MANDANDO UN ESEMPLARE DELLE SUE ODI

ALLA CONTESSA MARIA CASTELBARCO nata LITTA

[1793?]

     Rapi de’ versi miei picciol libretto
Amor, non sazio mai di furti e prede;
e me schernendo a seguitarlo inetto
fuggissi a volo; e a Citerea lo diede.
    E disse:—O madre, a te sia il dono accetto,
benché non molta in questi carmi ho fede:
se non mentisce del cantor l’aspetto
e l’usurpata chioma e il debil piede.
     E tu ben sai che la tua bella face
tardo inspirò di poesia furore
di Teo soltanto al vecchiarei vivace. —
     Rise la dea: di vago almo colore
si tinse; e replicò: —Tutto a me piace
quel che mi vien da le tue mani, Amore.—

LXXII

PER LA NASCITA DI FERDINANDO

primogenito dell’imperatore Francesco 1 d’Austria [1793].

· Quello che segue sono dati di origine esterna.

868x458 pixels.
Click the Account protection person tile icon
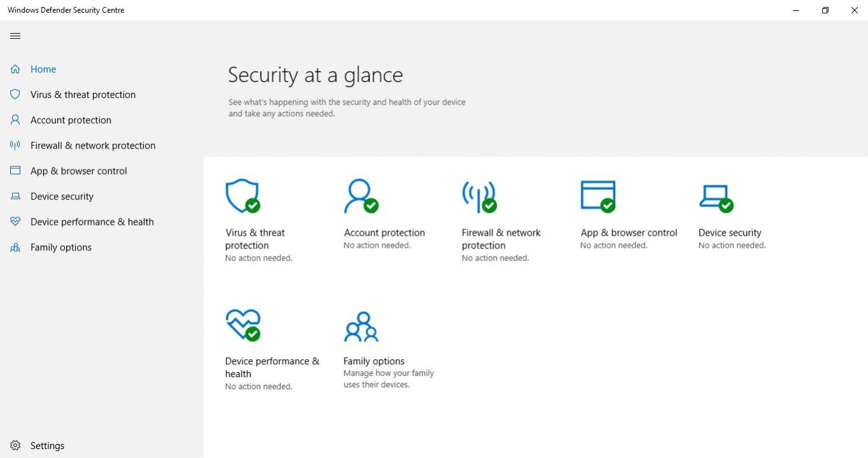[x=360, y=196]
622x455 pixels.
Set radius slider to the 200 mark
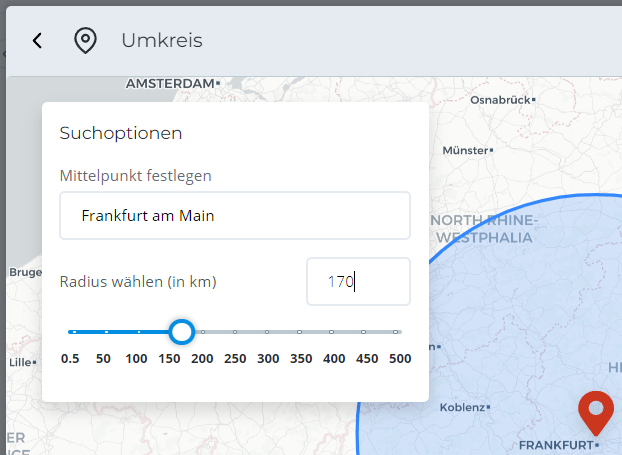(202, 332)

     Pari a fumo d’incenso i nostri voti
giunsero al cielo: e Dio ne fe’ sua cura.
— Ecco, — dice il Signore, — andrá secura
la stirpe ch’io proteggo, a i di remoti.
    Or son del regno i fondamenti immoti;
forte il mio braccio ne sostien le mura;
mia veritá, che nebbia non oscura,
e la giustizia mia saran sue doti.
     Sdegno non fia ne la cittá; l’orgoglio
tornerá infranto del nemico esterno,
come flutto del mare incontro a scoglio.